━━━━━ Supplied data ━━━━━

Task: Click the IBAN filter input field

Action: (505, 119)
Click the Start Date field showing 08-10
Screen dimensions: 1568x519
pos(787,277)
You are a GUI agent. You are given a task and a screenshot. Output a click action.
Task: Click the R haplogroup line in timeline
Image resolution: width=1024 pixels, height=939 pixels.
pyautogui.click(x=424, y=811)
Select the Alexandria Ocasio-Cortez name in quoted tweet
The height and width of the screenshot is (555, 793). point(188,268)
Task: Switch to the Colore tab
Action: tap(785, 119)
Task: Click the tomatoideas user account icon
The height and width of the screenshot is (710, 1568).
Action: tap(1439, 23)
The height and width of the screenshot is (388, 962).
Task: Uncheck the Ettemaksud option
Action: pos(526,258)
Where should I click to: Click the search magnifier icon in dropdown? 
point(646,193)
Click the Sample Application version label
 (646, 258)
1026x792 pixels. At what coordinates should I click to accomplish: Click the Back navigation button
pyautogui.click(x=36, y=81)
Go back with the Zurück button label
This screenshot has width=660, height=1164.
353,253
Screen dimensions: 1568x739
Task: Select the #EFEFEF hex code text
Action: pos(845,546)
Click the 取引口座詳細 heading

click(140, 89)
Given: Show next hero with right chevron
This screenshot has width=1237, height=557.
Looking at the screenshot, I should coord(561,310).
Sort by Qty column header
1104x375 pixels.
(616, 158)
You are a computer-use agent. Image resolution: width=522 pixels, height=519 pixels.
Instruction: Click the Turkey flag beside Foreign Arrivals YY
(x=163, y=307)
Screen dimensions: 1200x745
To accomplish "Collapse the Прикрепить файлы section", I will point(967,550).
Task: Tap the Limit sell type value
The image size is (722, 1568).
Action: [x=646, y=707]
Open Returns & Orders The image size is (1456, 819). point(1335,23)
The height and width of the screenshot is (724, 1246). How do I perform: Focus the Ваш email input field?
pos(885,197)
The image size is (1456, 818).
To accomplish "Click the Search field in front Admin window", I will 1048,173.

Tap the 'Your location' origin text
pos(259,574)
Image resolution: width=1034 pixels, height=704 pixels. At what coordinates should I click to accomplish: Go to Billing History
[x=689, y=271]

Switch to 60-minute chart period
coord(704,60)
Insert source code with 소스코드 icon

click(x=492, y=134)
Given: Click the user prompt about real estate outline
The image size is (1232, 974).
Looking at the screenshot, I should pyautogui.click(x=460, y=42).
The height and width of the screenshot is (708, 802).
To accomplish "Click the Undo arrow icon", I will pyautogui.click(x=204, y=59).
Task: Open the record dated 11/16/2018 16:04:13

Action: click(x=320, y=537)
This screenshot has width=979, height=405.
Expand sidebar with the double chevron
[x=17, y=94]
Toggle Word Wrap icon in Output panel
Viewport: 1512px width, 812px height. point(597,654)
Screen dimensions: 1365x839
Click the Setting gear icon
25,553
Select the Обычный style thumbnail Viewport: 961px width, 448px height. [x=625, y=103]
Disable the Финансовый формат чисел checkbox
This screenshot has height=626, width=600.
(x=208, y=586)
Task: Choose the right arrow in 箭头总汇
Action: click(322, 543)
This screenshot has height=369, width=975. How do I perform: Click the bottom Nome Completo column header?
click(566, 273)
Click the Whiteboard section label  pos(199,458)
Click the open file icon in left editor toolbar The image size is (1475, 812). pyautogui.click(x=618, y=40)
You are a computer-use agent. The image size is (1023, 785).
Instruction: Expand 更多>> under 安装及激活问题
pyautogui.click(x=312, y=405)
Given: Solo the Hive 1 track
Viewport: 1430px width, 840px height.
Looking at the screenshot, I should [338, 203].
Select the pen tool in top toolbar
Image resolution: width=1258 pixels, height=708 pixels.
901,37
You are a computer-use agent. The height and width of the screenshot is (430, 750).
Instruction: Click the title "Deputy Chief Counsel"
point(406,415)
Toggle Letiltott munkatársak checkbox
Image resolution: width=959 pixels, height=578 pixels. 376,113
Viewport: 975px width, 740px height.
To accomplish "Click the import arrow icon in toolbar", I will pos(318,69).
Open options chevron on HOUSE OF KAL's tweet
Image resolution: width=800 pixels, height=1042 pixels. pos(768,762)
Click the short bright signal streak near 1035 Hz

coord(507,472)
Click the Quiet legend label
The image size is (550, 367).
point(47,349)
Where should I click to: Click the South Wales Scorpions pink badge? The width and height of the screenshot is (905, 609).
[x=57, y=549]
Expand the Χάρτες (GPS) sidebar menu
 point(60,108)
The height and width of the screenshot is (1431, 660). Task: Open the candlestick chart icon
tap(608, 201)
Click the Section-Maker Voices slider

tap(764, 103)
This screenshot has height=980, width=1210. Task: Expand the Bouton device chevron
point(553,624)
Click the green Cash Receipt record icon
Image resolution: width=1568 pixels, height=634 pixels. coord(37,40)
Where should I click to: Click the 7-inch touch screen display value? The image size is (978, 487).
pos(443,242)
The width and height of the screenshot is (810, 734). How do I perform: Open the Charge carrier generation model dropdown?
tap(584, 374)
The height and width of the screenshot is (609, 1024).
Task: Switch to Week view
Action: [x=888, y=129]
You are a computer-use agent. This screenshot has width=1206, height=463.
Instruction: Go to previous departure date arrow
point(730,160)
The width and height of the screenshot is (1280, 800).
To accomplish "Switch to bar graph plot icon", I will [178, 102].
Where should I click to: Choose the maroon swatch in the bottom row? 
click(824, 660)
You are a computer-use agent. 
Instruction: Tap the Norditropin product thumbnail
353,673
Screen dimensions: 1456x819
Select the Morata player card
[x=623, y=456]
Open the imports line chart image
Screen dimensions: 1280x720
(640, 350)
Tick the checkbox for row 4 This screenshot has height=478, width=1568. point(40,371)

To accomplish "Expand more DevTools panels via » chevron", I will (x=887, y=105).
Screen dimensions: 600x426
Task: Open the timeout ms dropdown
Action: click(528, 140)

━━━━━

• [Problem description]:
For the listing above, say how many lines hold the word "agent". Nothing but the number is needed.

• [Written response]:
6